John L. LeFlore Magnet High School of Advanced Communication and Fine Arts is a historically black high school located in Toulminville, Mobile, Alabama, United States. The school is accredited by the Southern Association of Colleges and Schools. It currently enrolls 947 students in grades 9-12, and is a part of the Mobile County Public School System.

The school offers Nursing, U. S. Army JROTC, Engineering, Moving Images Dance Company, Band, Visual Arts, Piano, Chorus, Pre-Law, Health Services, Marketing, Media Entertainment, Theatre, Culinary Arts and other career technical education courses. Its curriculum focuses on programs tailored for students, with a strong emphasis on performing arts, communication, law, and media entertainment.

==About LeFlore==
From 1968 through 1980, the school was known as Toulminville High School, offering secondary education to upper-middle class students within the Toulminville suburb. In 1981 the school was renamed John L. LeFlore High School in honor of John L. LeFlore, a civil rights activist, husband of Teah Beck, and Mobile NAACP leader elected to the legislature in Mobile County. The renaming of the school brought about a move into an authentic building with the amenities that would equip the institution for the upcoming magnet program. It was not until the mid-1980s that the learning institution gained a magnet program and changed the name to John L. LeFlore Magnet High School of Advanced Communication & Fine Arts.

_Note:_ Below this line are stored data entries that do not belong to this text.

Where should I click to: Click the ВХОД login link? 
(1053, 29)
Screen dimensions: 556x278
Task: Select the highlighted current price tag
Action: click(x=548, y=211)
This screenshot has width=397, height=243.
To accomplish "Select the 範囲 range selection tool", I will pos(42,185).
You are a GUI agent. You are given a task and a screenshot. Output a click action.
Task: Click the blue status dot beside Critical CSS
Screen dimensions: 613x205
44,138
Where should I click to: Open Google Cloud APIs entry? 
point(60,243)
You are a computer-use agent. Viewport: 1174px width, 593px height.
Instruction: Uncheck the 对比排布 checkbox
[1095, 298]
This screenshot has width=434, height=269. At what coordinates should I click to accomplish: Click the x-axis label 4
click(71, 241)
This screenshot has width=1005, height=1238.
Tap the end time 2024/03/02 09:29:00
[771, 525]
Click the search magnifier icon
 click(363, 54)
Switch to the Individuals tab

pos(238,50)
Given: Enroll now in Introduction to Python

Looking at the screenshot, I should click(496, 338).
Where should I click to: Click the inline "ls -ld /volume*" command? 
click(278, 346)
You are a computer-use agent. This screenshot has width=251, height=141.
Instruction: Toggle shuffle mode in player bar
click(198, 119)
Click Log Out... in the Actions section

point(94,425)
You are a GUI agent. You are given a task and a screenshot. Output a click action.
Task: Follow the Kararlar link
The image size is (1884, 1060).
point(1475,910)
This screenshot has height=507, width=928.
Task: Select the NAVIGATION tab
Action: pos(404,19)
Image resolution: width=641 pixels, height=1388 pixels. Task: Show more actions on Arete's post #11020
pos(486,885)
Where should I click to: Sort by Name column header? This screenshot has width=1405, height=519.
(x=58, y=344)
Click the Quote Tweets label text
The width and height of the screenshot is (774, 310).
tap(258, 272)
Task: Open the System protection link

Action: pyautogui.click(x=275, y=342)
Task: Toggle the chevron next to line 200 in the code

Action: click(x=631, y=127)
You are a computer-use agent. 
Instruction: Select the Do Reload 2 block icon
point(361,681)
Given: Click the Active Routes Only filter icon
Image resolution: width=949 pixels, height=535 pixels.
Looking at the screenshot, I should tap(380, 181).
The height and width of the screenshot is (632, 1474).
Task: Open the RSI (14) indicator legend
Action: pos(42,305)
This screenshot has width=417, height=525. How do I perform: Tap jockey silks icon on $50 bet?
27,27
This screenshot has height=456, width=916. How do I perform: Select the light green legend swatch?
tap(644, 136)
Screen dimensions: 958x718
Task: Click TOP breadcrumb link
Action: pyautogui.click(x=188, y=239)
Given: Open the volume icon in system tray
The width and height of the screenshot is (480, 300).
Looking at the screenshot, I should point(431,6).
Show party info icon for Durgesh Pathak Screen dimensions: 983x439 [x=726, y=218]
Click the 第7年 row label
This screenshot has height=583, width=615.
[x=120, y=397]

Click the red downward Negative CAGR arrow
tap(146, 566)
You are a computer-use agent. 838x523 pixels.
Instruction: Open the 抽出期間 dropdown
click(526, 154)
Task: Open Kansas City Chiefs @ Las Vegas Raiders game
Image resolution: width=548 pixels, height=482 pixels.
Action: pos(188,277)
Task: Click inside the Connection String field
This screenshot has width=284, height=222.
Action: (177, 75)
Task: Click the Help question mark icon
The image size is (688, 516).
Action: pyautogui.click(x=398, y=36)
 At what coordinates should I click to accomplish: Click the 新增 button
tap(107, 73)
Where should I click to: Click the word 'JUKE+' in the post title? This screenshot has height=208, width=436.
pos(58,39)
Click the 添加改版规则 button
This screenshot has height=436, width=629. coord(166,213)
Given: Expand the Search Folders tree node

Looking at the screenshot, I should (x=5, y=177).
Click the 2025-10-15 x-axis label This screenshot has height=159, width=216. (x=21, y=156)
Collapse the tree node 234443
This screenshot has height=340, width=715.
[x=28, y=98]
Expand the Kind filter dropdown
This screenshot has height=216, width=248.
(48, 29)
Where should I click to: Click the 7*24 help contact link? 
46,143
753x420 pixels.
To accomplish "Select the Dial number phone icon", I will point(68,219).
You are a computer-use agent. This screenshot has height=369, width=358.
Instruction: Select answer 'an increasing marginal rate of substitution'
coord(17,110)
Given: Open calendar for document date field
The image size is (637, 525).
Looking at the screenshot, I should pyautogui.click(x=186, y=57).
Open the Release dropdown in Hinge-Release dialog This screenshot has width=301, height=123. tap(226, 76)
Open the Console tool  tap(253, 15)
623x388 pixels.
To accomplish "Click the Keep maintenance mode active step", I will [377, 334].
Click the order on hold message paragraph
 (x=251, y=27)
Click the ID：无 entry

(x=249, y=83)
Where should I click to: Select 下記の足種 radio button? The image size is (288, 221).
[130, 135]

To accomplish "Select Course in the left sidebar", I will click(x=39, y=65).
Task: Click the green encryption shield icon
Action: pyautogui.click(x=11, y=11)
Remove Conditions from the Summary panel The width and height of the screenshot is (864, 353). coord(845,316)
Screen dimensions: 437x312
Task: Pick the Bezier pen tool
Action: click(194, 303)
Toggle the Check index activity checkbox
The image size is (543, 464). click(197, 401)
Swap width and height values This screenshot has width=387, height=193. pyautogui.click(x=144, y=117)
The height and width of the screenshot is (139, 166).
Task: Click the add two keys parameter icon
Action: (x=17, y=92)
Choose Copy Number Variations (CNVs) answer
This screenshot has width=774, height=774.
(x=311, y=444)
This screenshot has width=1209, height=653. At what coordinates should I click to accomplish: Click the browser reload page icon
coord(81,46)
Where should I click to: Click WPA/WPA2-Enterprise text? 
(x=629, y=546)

LeFlore is the only school in the Mobile County Public School System divided into two schools: comprehensive and magnet. The comprehensive school is exclusively for students zoned in LeFlore's school district, while the magnet school is dedicated to students who matriculated from middle magnet schools or are newly accepted applicants into the magnet program. Middle magnet schools that matriculate students to LeFlore include Clark-Shaw Magnet School, Paul Laurence Dunbar Magnet School, and Phillips Preparatory Magnet School.

LeFlore requires students, whether comprehensive or magnet, to adhere and highly perform to the rigorous curriculum, and to adhere to the uniform code implemented by Mobile County Public School System in 1995.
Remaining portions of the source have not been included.